Until recently, that was Ms Brooks's lowest moment in a career which she has dedicated to a single employer, Rupert Murdoch, climbing the corporate ladder at his News International publishing empire with raw determination and apparently unshakeable confidence. But now the team probing phone hacking want to interview her, and her 2003 statement has taken on an even greater significance.

As News International faces being engulfed by the growing scandal of phone-hacking at the News of the World, Ms Brooks is the one trying to put out the flames. With Mr Murdoch having whisked his son James out of London, promoted to a new role in New York, Ms Brooks, as CEO of News International, is the senior figure based in Britain. And her credibility is not helped by an admission that the company had taken part in activities which – as Mr Bryant pointed out to the Home Secretary – were in contravention of the Public Bodies Corruption Act 1889. She might have gone further had it not been for the presence at her side of Andy Coulson, editor of the News of the World, who tried to come to her aid, telling the committee that News International titles operated "within the PCC [Press Complaints Commission] code and the law".

Recorded data:
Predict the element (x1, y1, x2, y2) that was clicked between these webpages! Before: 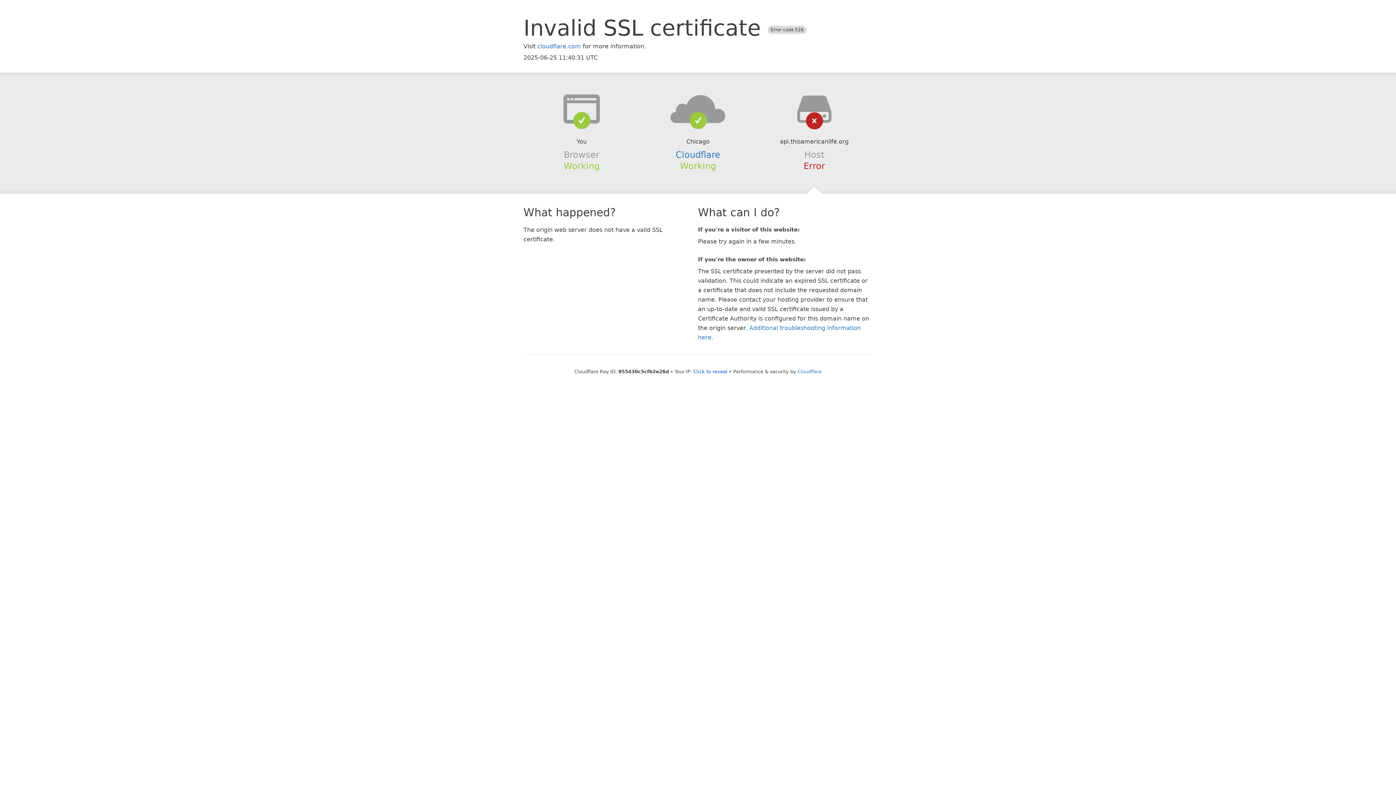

Exercise directions: According to the phone-hacking extract, why is Ms Brooks the senior News International figure based in Britain? Answer in one to three sentences. Answer from the text alone.

Answer for the task: Mr Murdoch has moved his son James out of London to a new role in New York. That leaves Ms Brooks, as CEO of News International, as the senior figure in Britain.